Skip to main content
To KTH's start page

Sami Aydin: Syncmer Digest: A Lossy Compression Method for Sequencing Similarity

Time: Wed 2025-05-14 13.00 - 14.00

Location: Room Cramer

Participating: Sami Aydin

Export to calendar

Abstract

As sequencing datasets continue to grow in size, there is increasing demand for methods that enable fast, down-stream analysis without relying on full-resolution representations. Instead of storing complete sequences, it is often sufficient to retain a compact sketch that preserves key properties such as sequence similarity. Such representations can dramatically reduce computational cost while supporting a wide range of downstream tasks including clustering, alignment, and distance estimation.

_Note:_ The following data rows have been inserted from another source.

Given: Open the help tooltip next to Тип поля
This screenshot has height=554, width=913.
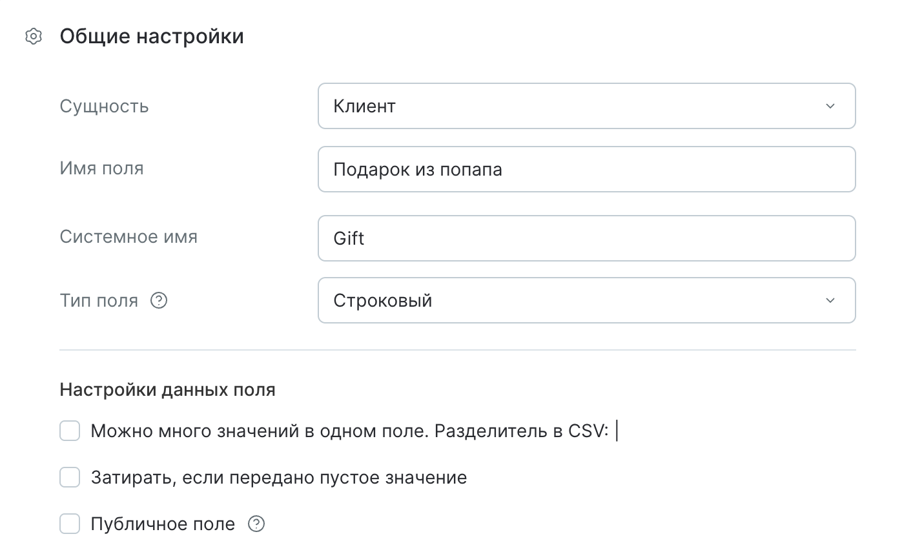Looking at the screenshot, I should click(158, 300).
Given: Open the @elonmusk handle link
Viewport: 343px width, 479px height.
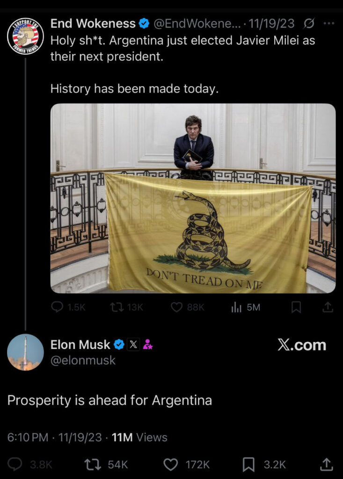Looking at the screenshot, I should tap(83, 361).
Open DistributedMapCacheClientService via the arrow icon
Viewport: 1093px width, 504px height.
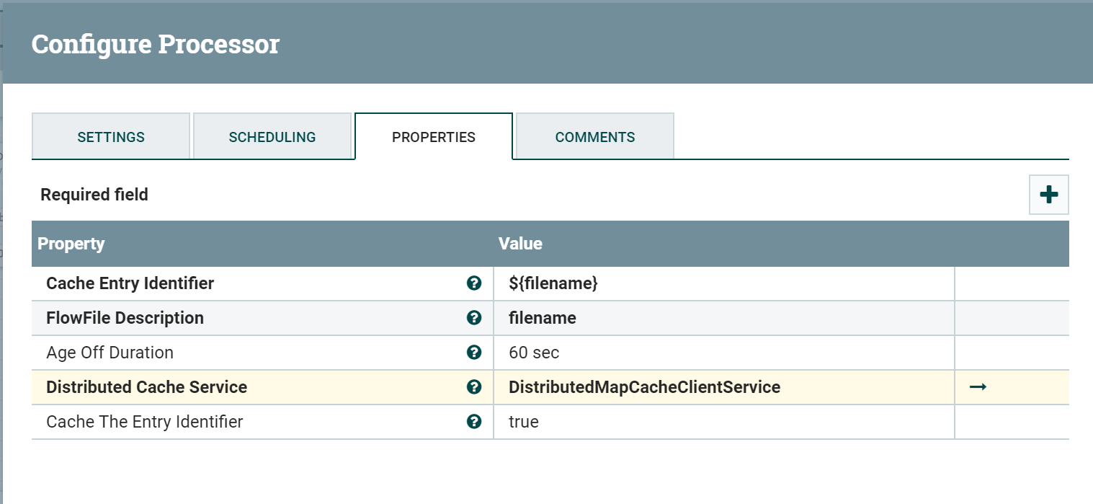(x=978, y=387)
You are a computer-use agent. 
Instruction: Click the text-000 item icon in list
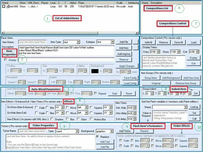pyautogui.click(x=8, y=6)
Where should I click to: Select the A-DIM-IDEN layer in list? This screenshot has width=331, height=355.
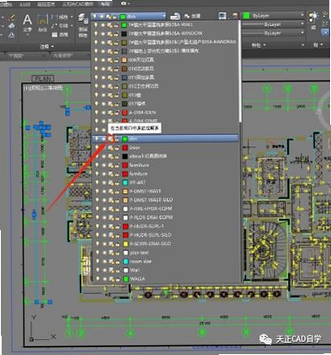pos(166,113)
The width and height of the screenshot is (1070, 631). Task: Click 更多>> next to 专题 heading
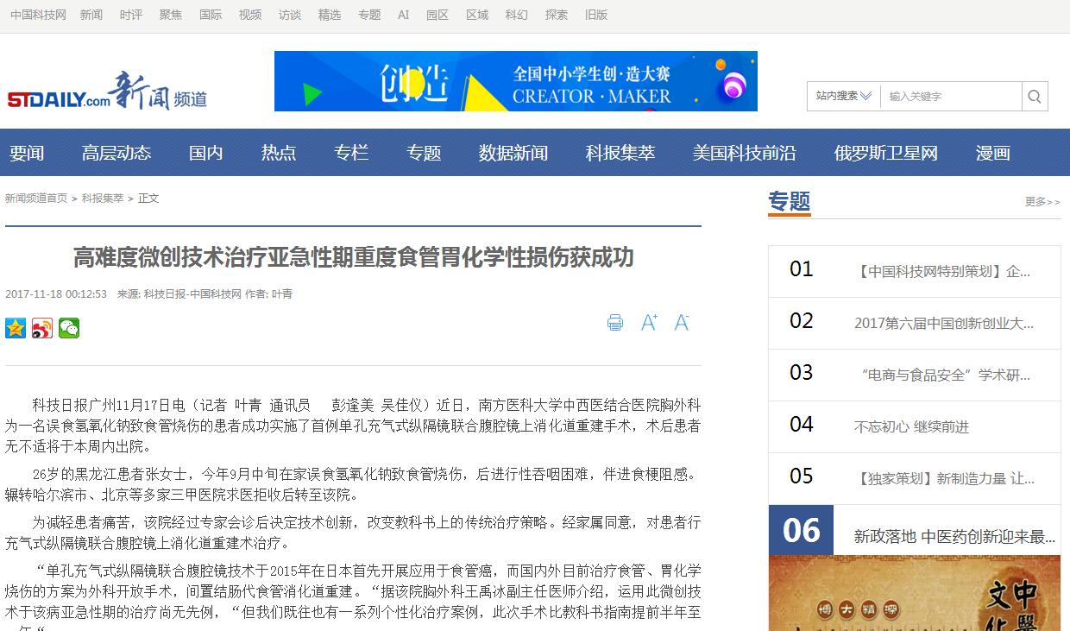click(1042, 202)
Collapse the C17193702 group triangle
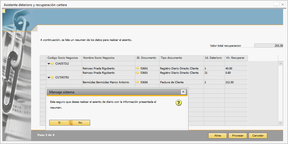The height and width of the screenshot is (144, 288). pyautogui.click(x=49, y=77)

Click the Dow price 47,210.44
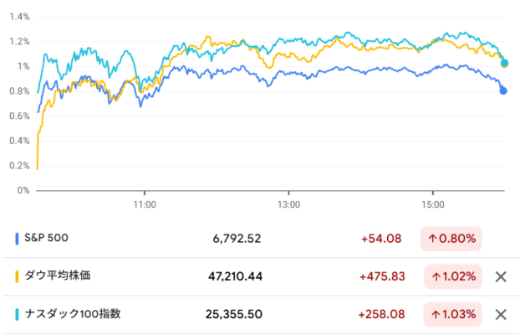pyautogui.click(x=234, y=276)
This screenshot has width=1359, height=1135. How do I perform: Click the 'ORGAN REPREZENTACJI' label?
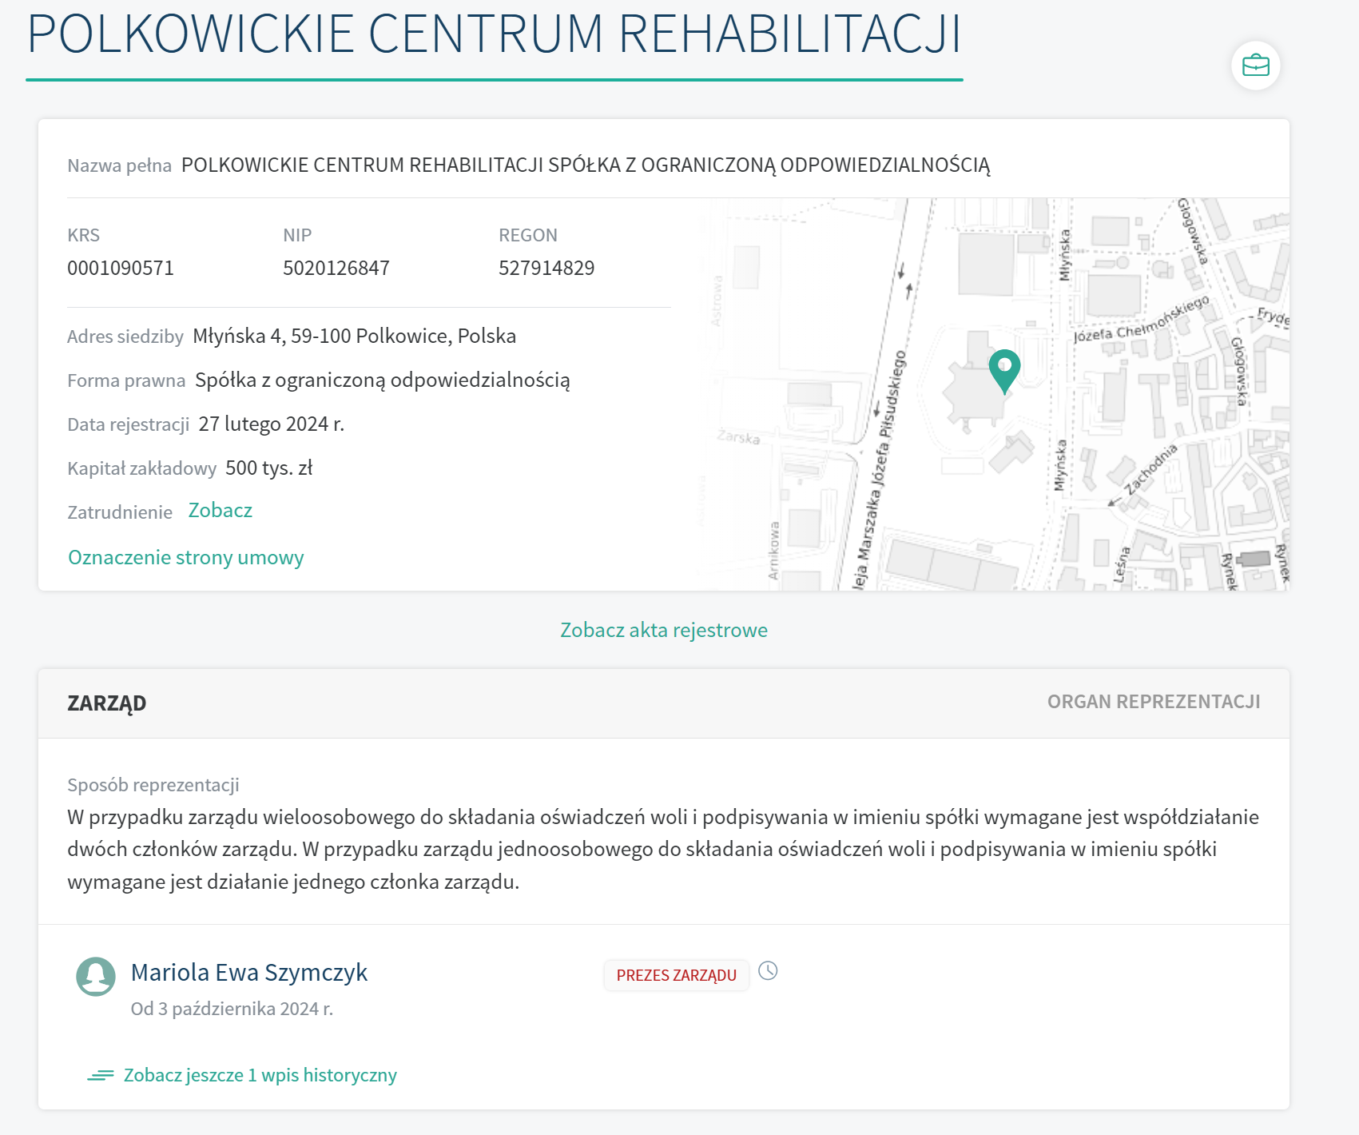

Syncmer digest is introduced as a method for compactly representing sequencing data while preserving relative sequence similarity. The method applies syncmer-based subsampling to retain representative subsequences with strong positional properties, offering a digest that is both concise and informative. The talk provides a detailed overview of the subsampling process and the underlying syncmer strategy. Initial comparisons of sequence similarity in the original and digested spaces offer early insights into the method's behavior and suggest its potential usefulness in downstream analyses. Future work will focus on characterizing the relationship between similarity measure in the original and digested spaces, with particular attention to its application in average nucleotide identity (ANI) estimation.